◆ **Problem**:
Each line of the records that holds "agent" should be shown in full.

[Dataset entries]

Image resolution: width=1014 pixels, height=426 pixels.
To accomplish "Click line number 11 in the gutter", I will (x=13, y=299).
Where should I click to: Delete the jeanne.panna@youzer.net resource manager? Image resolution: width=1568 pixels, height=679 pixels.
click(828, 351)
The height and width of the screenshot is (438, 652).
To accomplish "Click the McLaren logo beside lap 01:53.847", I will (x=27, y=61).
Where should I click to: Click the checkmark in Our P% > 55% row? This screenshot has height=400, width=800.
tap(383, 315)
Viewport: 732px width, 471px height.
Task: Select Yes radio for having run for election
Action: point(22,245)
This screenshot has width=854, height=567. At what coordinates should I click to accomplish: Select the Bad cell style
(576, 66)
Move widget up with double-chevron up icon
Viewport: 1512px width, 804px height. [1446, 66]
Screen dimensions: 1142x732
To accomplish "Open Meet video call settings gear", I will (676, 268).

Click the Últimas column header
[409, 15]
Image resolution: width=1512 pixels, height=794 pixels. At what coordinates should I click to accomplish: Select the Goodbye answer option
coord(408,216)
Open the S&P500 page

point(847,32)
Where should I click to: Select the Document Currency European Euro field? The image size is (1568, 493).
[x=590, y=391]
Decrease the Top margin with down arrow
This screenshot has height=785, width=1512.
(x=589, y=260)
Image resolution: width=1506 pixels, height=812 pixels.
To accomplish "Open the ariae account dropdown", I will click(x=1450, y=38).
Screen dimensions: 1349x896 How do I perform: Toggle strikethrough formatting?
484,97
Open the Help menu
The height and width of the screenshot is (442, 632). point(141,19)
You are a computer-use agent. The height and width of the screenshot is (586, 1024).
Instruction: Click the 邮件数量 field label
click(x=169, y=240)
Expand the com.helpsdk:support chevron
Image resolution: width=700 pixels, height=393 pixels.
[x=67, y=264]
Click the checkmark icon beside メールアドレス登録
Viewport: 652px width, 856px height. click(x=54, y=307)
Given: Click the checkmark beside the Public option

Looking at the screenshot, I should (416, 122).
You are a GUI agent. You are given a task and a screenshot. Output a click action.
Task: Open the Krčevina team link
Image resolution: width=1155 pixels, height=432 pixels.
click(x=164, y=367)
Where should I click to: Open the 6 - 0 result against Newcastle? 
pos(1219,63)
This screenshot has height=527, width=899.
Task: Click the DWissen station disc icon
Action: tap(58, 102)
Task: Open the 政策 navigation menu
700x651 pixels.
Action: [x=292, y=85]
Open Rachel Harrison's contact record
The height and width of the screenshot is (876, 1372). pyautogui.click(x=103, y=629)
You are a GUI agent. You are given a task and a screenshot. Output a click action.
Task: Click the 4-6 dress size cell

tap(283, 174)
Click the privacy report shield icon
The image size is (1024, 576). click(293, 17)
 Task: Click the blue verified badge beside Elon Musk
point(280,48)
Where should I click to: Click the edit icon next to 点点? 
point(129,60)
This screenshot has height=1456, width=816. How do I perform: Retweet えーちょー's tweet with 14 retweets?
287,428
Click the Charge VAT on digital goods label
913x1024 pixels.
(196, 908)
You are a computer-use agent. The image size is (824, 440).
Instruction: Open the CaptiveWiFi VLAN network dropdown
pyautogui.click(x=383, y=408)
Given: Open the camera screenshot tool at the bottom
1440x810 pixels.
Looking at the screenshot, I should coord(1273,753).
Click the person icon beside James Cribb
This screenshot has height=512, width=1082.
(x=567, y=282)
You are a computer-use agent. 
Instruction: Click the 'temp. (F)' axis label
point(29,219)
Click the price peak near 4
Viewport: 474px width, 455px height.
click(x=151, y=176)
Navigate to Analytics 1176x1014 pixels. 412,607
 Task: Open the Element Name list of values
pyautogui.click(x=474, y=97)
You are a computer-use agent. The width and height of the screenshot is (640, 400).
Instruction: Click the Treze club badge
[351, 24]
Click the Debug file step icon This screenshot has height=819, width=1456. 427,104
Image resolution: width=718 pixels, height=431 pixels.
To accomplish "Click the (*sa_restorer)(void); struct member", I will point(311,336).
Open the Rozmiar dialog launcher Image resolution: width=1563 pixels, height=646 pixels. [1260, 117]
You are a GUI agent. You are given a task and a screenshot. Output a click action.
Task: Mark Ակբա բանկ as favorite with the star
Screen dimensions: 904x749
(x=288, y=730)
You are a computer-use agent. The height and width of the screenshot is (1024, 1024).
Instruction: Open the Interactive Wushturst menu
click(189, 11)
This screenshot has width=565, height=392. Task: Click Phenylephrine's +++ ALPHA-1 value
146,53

◆ **Response to this task**:
You are a computer-use agent. The height and width of the screenshot is (586, 1024).
You are a GUI agent. You are given a task and a screenshot. Output a click action.
You are a GUI agent. You are given a task and a screenshot. Output a click action.
You are a computer-use agent. The image size is (824, 440).
You are a computer-use agent. 
You are a computer-use agent. The width and height of the screenshot is (640, 400).
You are a GUI agent. You are given a task and a screenshot. Output a click action.
You are a computer-use agent. The height and width of the screenshot is (1024, 1024).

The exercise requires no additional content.